## [SELECTED TEXT]
⟨

Stormwater and leachate from the Tiwai stockpile currently is put through a treatment plant before going into the ocean.

This discharge is covered by regional council consents, Environment Southland said.

In other respects, hazardous substance regulations apply - but these have been faulted. WorkSafe cited them specifically when it told the government recently that some of the regulations it had to work with "are so old" they were no longer relevant.

A full review of hazardous substances regulations is planned to start this year, the Ministry of Business, Innovation and Employment told RNZ.

Officials were already working on minor changes to address "some of the more pressing compliance issues", MBIE said.

New Zealand Aluminium Smelters (NZAS) said in a statement to RNZ it took its operating responsibilities "very seriously and in accordance with all relevant legal and regulatory requirements".

In mid-2020, it said it would shut the smelter by August this year.

The government stepped in, as it has several times, to stave this off, until late 2024.

Now, NZAS is saying that the closure process "is a lengthy one" involving extensive consultation, and it will be late this year before it has a first-stage closure plan ready.

The smelter had $226m set aside for closure and rehabilitating the site, according to a2013 Treasury report.

But a big chunk of that could go towards "preparing assets for sale and redundancy", Treasury warned.

The city council's district plan was changed in 2019 to encourage rehabilitation of the site if the smelter closes and the buildings cannot be adapted for re-use. But it cannot enforce rehabilitation.

The smelter, which meets international certified standards for responsible production, employs 1000 people and estimates it generates $600m a year for the national economy.

How much liner waste is left?

RNZ has asked how much SCL waste is left at Tiwai Point but the company has not said.

A video shot from the beach shows the pile on the concrete pad is many metres high.

⟩

## [SUPPLIED DATA]
⟨

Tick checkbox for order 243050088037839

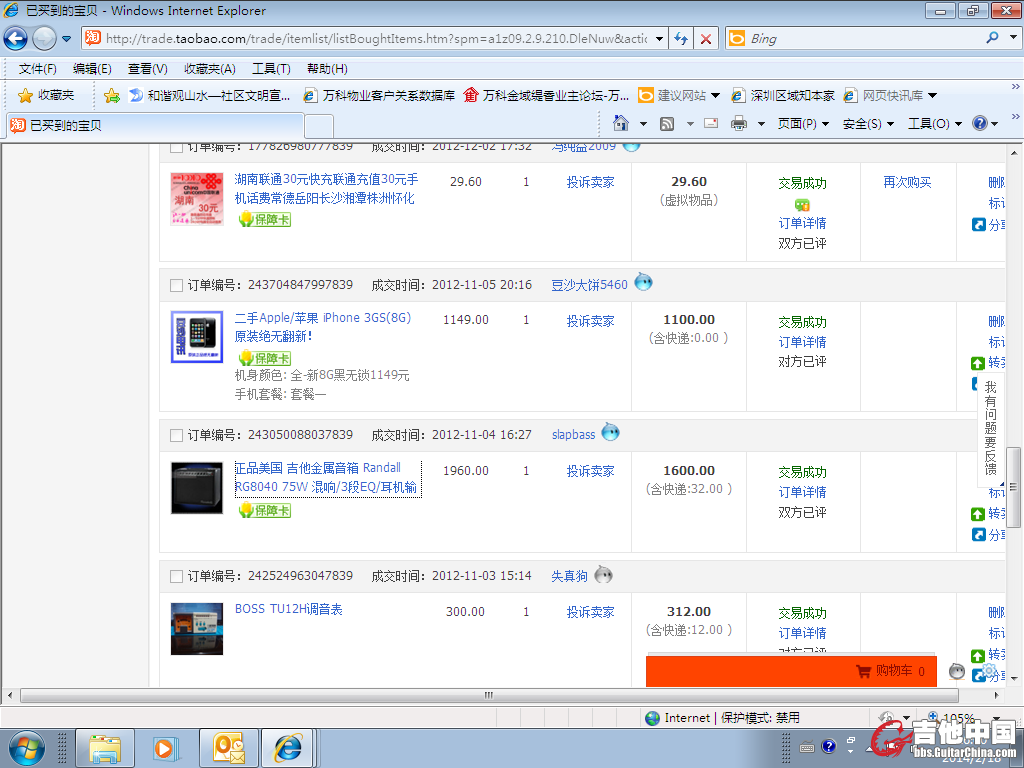tap(176, 435)
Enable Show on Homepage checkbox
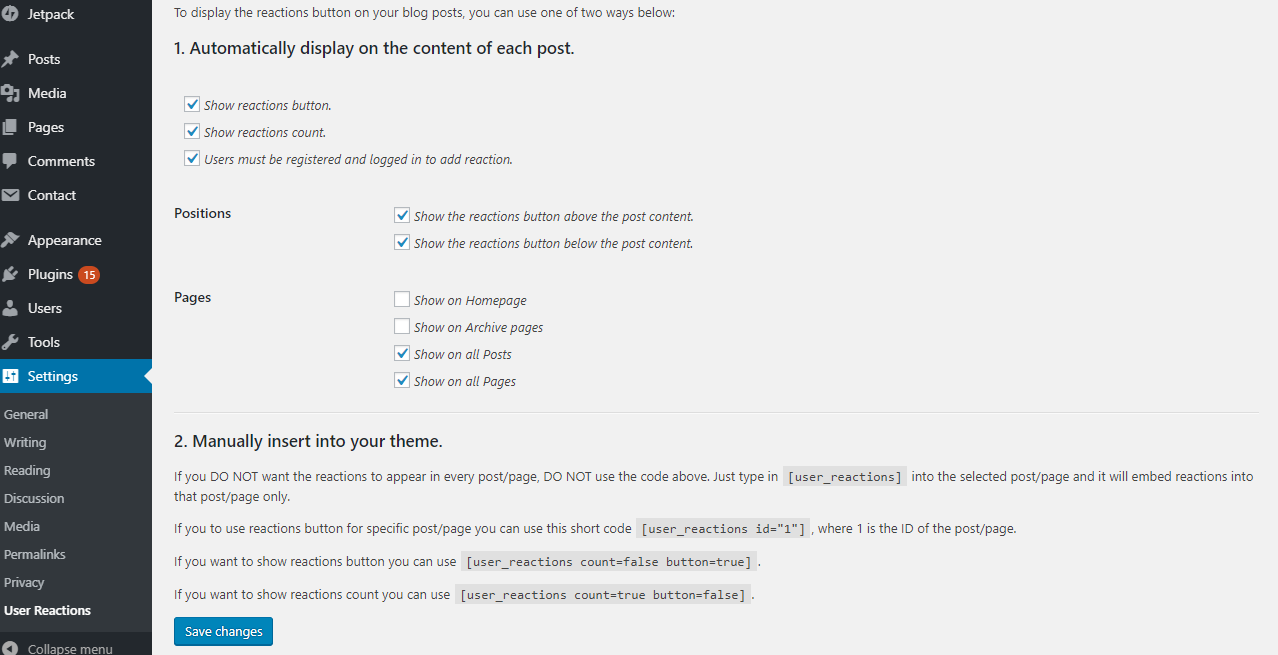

⟩

## [ACTION ITEM A]
From the article on the Tiwai Point smelter, copy the passage that runs from "Officials were already" up to and including "a2013 Treasury report.".
## [ACTION ITEM B]
Continue the article on the Tiwai Point smelter's waste from where it stops.

## [OUTPUT A]
Officials were already working on minor changes to address "some of the more pressing compliance issues", MBIE said.

New Zealand Aluminium Smelters (NZAS) said in a statement to RNZ it took its operating responsibilities "very seriously and in accordance with all relevant legal and regulatory requirements".

In mid-2020, it said it would shut the smelter by August this year.

The government stepped in, as it has several times, to stave this off, until late 2024.

Now, NZAS is saying that the closure process "is a lengthy one" involving extensive consultation, and it will be late this year before it has a first-stage closure plan ready.

The smelter had $226m set aside for closure and rehabilitating the site, according to a2013 Treasury report.

## [OUTPUT B]
The company began an export project in 2010, getting its first permit in 2014; it currently has two permits to export 16,000 tonnes a year to Europe - though these permits expire next month.

Some of the Tiwai waste has been processed overseas into mineral wool insulation, or detoxified for use in cement, bricks and the like in Europe, according to the Aluminium Institute, though it gives no figures.

In addition, a cement plant at Westport took a fraction of the waste for a couple of years before it shut down around 2014.

But the waste barely rates a mention in the company's public environmental reports for the last decade, which NZAS referred RNZ to.

Environment Southland compliance manager Simon Mapp said in a statement that the concrete pad was "an historical storage site and we are informed that more recently, spent cell liner waste has been sent off site for appropriate disposal or for use by other industries".

The regional and city councils had agreed to work closely, and work with the smelter on its closure plan, city council chief executive Clare Hadley said.

As to its u-turn over monitoring, a spokesperson said this was not targeted at the smelter, but a general direction from management to improve practices.

"Council has now determined it should do so [monitor], and is looking at how best to implement this," council chief executive Clare Hadley told RNZ in a statement.

"When one reflects on other events, eg the recent fire in stockpiled tyres [in Canterbury], it is clear that we are all becoming much more aware of the impact of historic activities on environmental well-being," Hadley said.

The Environmental Protection Authority (EPA) issues permits for hazardous waste export, but said any questions around environmental compliance belonged with the councils.

The EPA had more leeway now to support councils' enforcement actions under the Resource Management Act, due to law changes last year, but monitoring councils' RMA performance sat with the Ministry for the Environment, an EPA spokesperson said.

Rio Tinto recently suffered international opprobrium and underwent a clean out of some of its top global executives after an inquiry found it knowingly blew up ancient aboriginal caves in West Australia last year.